Emphasising “little measurable improvement” between Touch ID in the iPhone 5s and the 2014 iPhones, IBT paints a picture of a disappointing Touch ID sensor.

However, the original source Marc Rogers on the Lookout blog is not quite so negative about the fingerprint reader in a piece titled “Why I hacked TouchID (again) and still think it’s awesome”:

…it appears that the biggest change to the sensor is that it seems to be much more sensitive, which is made possible by a higher resolution scanning part. How do I know this? Well, during my testing I noticed that I got far less “false negatives” with the iPhone 6 (false negatives are where the device rejects your legitimate fingerprint). However, it’s likely this is also aided by the fact that the iPhone 6 appears to scan a much wider area of your fingerprint to improve reliability.

Another sign that the sensor may have improved is the fact that slightly “dodgy” fake fingerprints that fooled the iPhone 5S did not fool the iPhone 6. To fool the iPhone 6 you need to make sure your fingerprint clone is clear, correctly proportioned, correctly positioned, and thick enough to prevent your real fingerprint coming through to confuse it. None of these are challenging details for a researcher in the lab, but are likely to make it a little bit harder for a criminal to just “lift your fingerprint” from the phone’s glossy surface and unlock the device.

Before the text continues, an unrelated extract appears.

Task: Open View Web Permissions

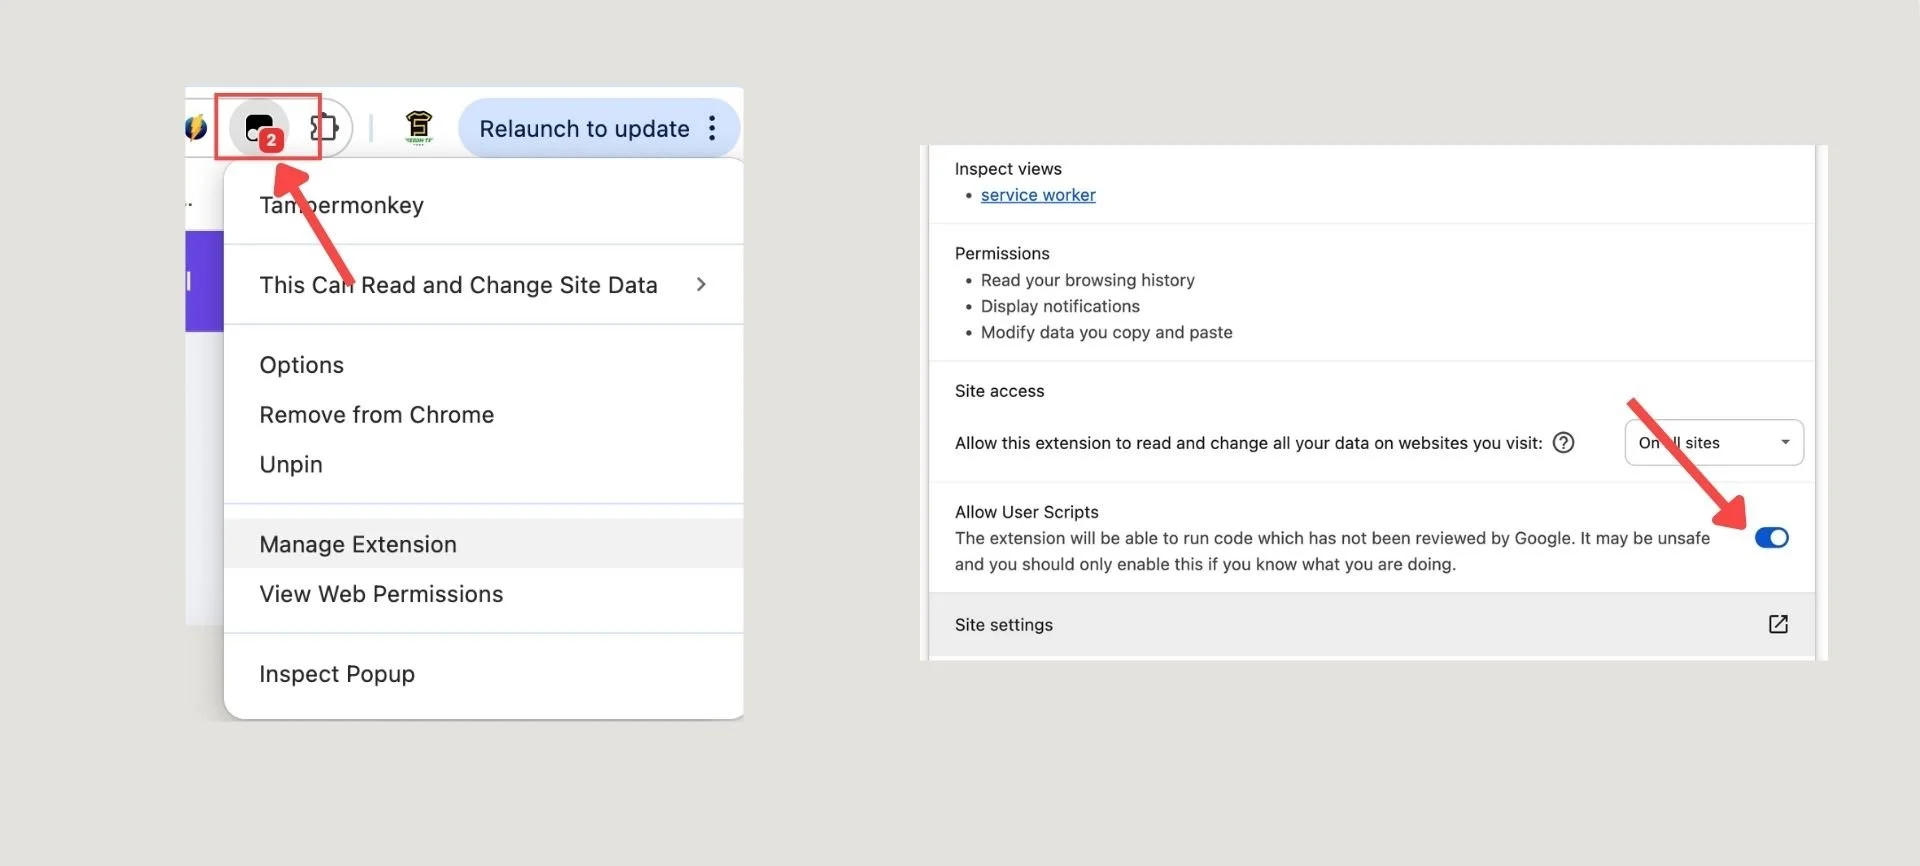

In conclusion, Rogers wrote:

Just like its predecessor — the iPhone 5s — the iPhone 6’s TouchID sensor can be hacked. However, the sky isnt falling. The attack requires skill, patience, and a really good copy of someone’s fingerprint — any old smudge won’t work. Furthermore, the process to turn that print into a useable copy is sufficiently complex that it’s highly unlikely to be a threat for anything other than a targeted attack by a sophisticated individual. I’ll reiterate my analogy from my last blog on TouchID: We use locks on our doors to keep criminals out not because they are perfect, but because they are both convenient and effective enough to meet most traditional threats.

The fact that Apple has tweaked the TouchID sensor a little bit means that they are working to improve things, even if those changes are primarily focused on making it easier to use. As it stands, TouchID remains an effective security control that is more than adequate for its primary purpose: unlocking your phone.

So there you have it — the researcher himself isn’t declaring that the iPhone 6′s Touch ID is vulnerable to attacks. In fact, he’s arguing quite the opposite.

If someone has to have access to your phone, a detailed copy of your fingerprint and all the required materials and expertise to create a fake fingerprint in order to access the device, I’d say it’s pretty darn secure. Why wouldn’t the would-be thief just force you to unlock the phone rather than go through all of this effort?

Touch ID is an incredible piece of innovation both for its added security and convenience of unlocking your device and authorizing purchases. It’s biometric security on a massive scale that is easy to understand, set up and use while remaining reliable.

If only every phone manufacturer could create devices this “easy” to hack.